PARRY, GRIFFITH (1827-1901), Calvinistic Methodist minister, and author

Name: Griffith Parry

Date of birth: 1827

Date of death: 1901

Child: Edmund Wynne Parry

Gender: Male

Occupation: Calvinistic Methodist minister, and author

Area of activity: Literature and Writing; Religion

Born at Caernarvon in December 1827; his mother was sister to Robert Owen (Eryron Gwyllt Walia) and a niece of the famous Calvinistic Methodist preachers Robert Roberts of Clynnog and John Roberts of Llangwm — appropriately enough, Parry was to edit the poems of Robert Owen and the sermons of Robert Roberts.

He went to Bala C.M. College (1847-1851), and began preaching. In 1851, while continuing to preach (he was ordained in 1856), he set up as printer and bookseller at Caernarvon, but at the end of 1861 he took to pastoral charges — at Llanrwst (1861-71), Salford (1871-6), Siloh, Aberystwyth (1876-83), and Carno, Montgomeryshire (1889-1901). He was moderator of the Calvinistic Methodist General Assembly in 1889, moderator of the North Wales Association in 1895, and editor of Y Drysorfa , 1887-91. He was a remarkably polished preacher, a writer of distinction, and a voracious reader. He wrote much in the Traethodydd and the Y Drysorfa , and some of the most important articles in (both editions of) Y Gwyddoniadur were his work — he also published commentaries. He died 22 August 1901 at Carno.
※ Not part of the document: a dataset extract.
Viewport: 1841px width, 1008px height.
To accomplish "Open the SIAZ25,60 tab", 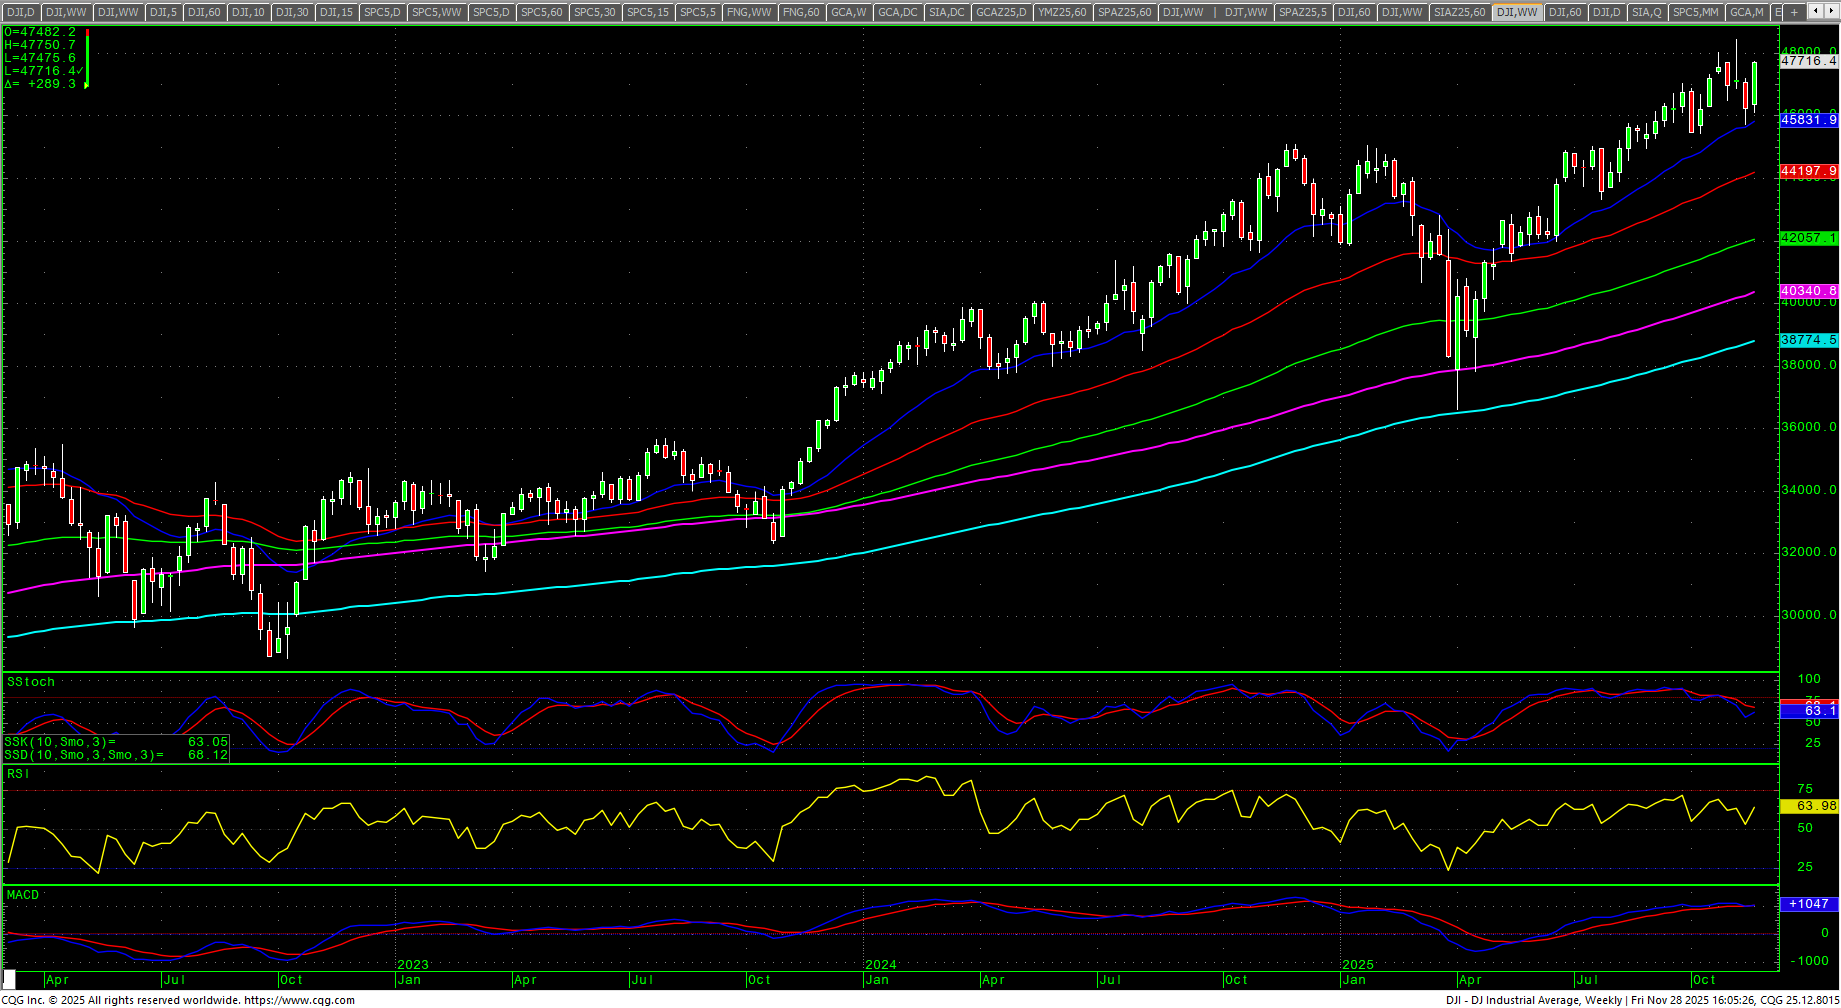I will pyautogui.click(x=1459, y=12).
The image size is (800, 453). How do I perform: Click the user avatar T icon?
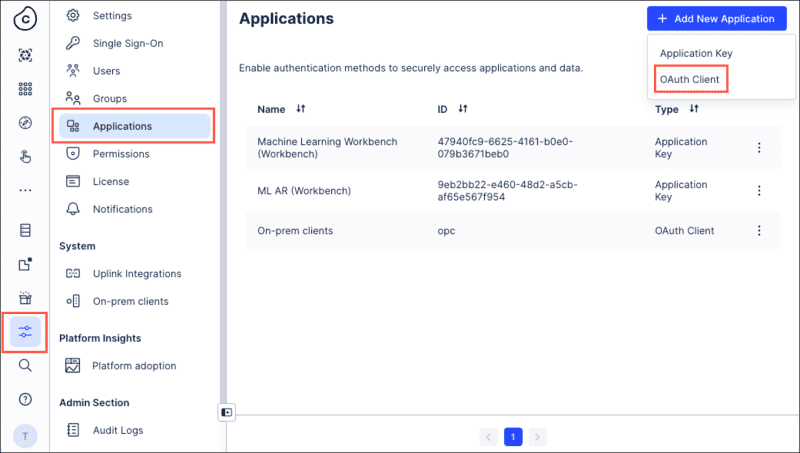click(25, 435)
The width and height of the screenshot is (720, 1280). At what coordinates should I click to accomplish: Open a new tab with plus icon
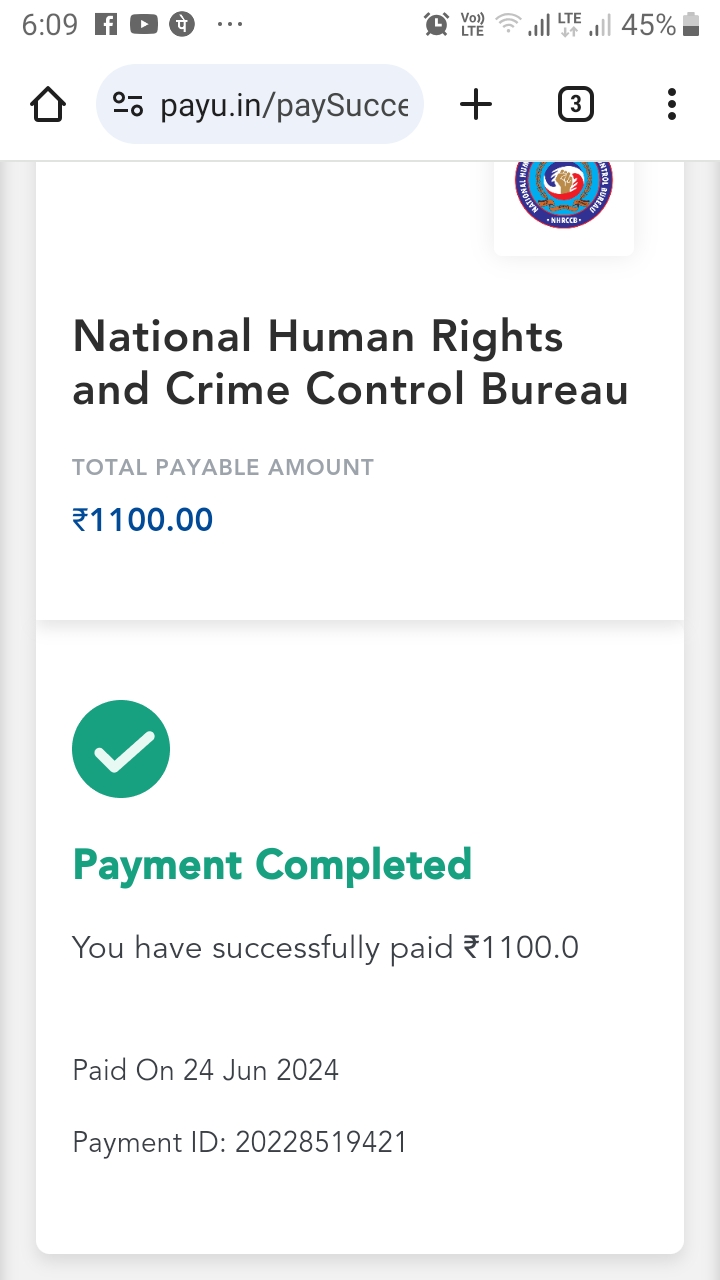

His second son, EDMUND WYNNE PARRY (1855 — 1897), was born at Caernarvon 8 August 1855, and educated at Llanrwst and Manchester grammar schools, at Aberystwyth University College (1877-9), and at Lincoln College, Oxford (1879-83), proceeding M.A. afterwards, and later on (1895) taking a B.D. degree at S. Andrews. He was pastor of the Calvinistic Methodist English churches at Brecon (1883) and Ruthin (1887), but in 1889 became assistant-tutor at Bala, and subsequently head of the Calvinistic Methodist preparatory department there. He died at Bala 4 September 1897. He was a man of conspicuous refinement and (though his academic career had not been distinguished) of wide culture. He edited (1895) some of the discourses of David Charles Davies, and in 1896 published a biography of Davies, with a selection of his sermons.